— Directions —
Starting with the first line and going on through the line with "pyautogui.click(x=293, y=774)", write out the lines again with the requests included, shifting every coordinate in the answers by adding 32 to it. Leave the pictures out.

(Item position entries)
/---

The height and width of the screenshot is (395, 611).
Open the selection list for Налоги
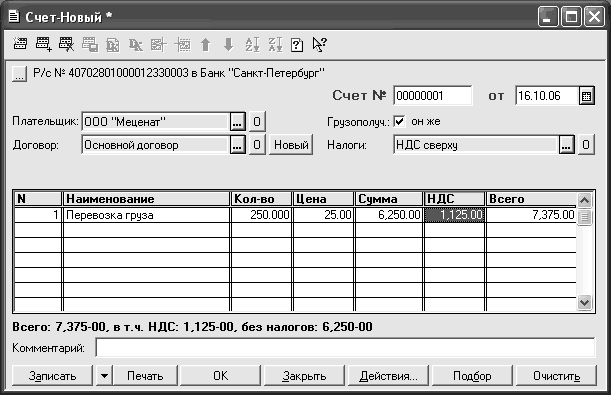click(567, 145)
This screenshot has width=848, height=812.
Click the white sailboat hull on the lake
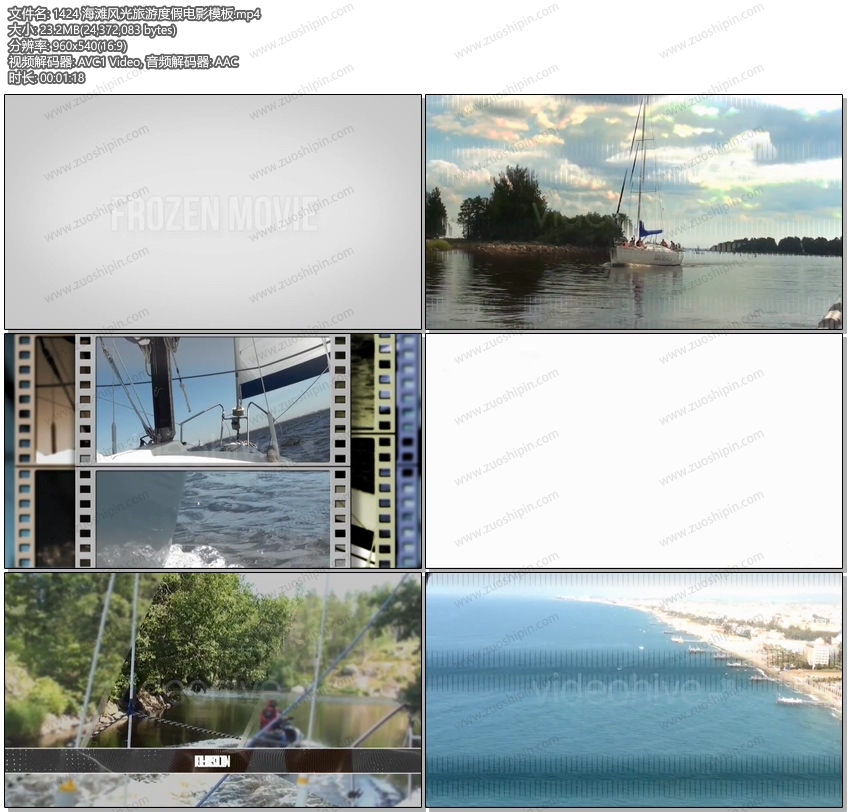click(x=646, y=256)
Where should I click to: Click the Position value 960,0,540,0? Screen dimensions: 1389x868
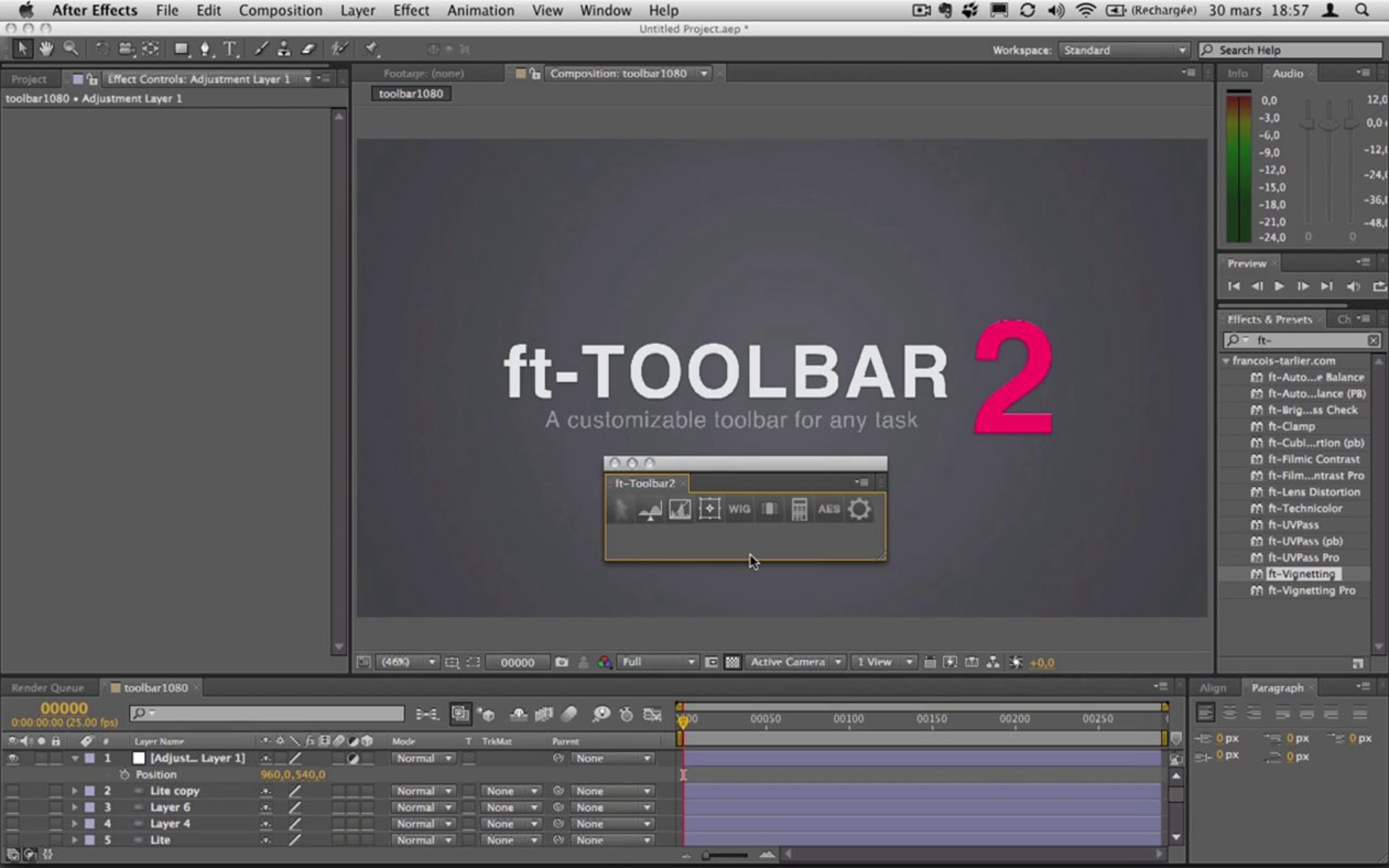pyautogui.click(x=293, y=774)
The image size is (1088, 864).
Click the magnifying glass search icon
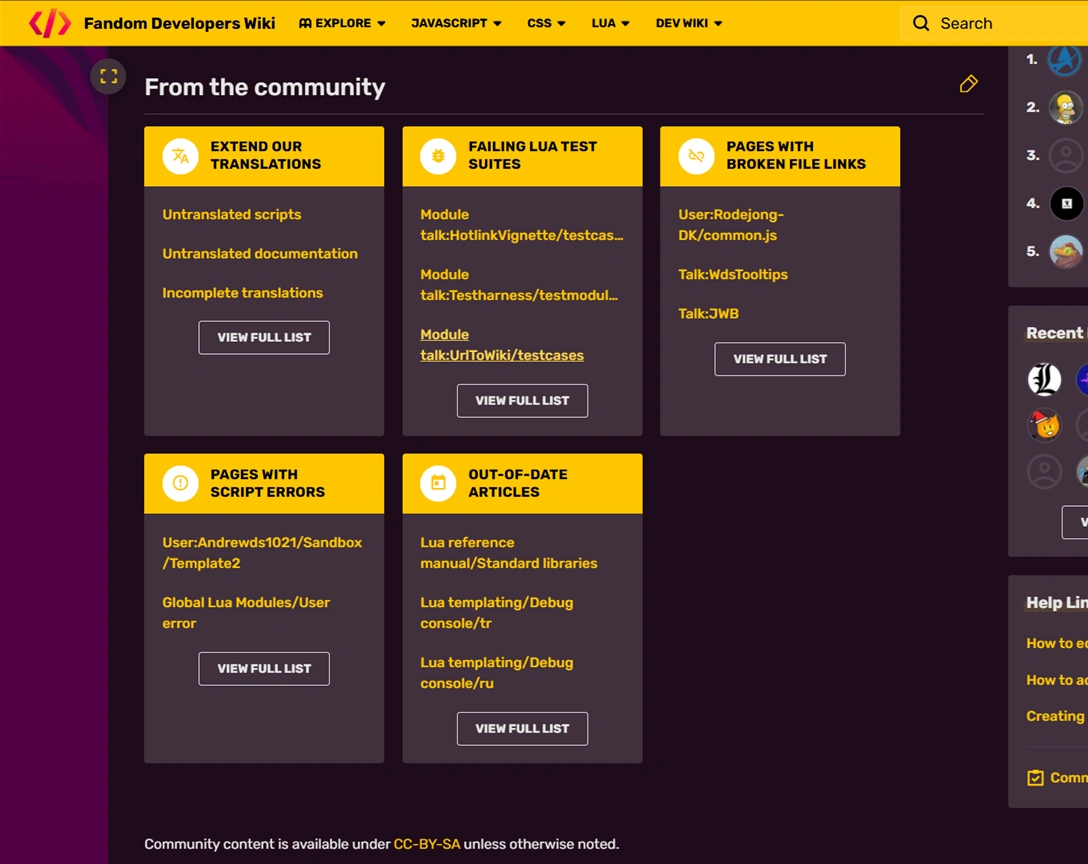921,23
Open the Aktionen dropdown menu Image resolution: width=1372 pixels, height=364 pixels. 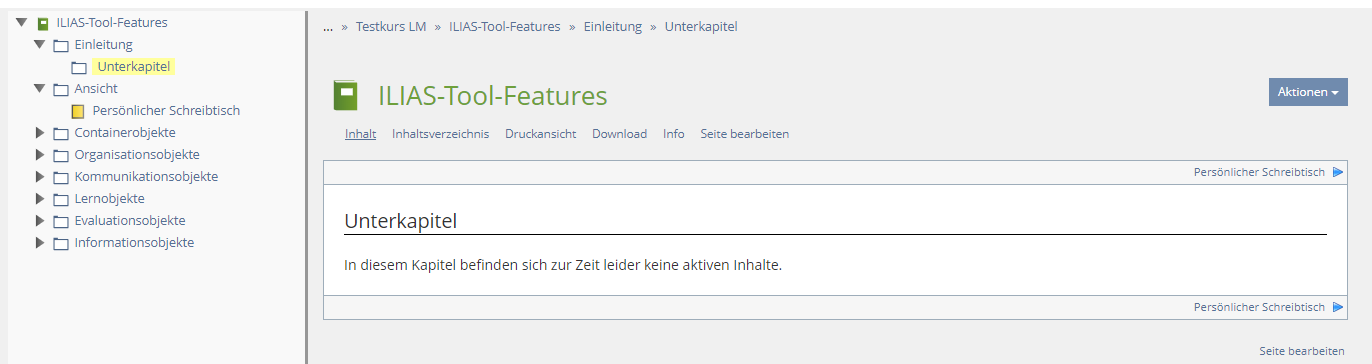pos(1308,92)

\---

— Answer to this exercise —
The height and width of the screenshot is (395, 611).
Open the selection list for Налоги
click(599, 177)
This screenshot has width=848, height=812.
Click the white sailboat hull on the lake
click(x=678, y=288)
Where should I click to: Click the Position value 960,0,540,0? Screen dimensions: 1389x868
pyautogui.click(x=325, y=806)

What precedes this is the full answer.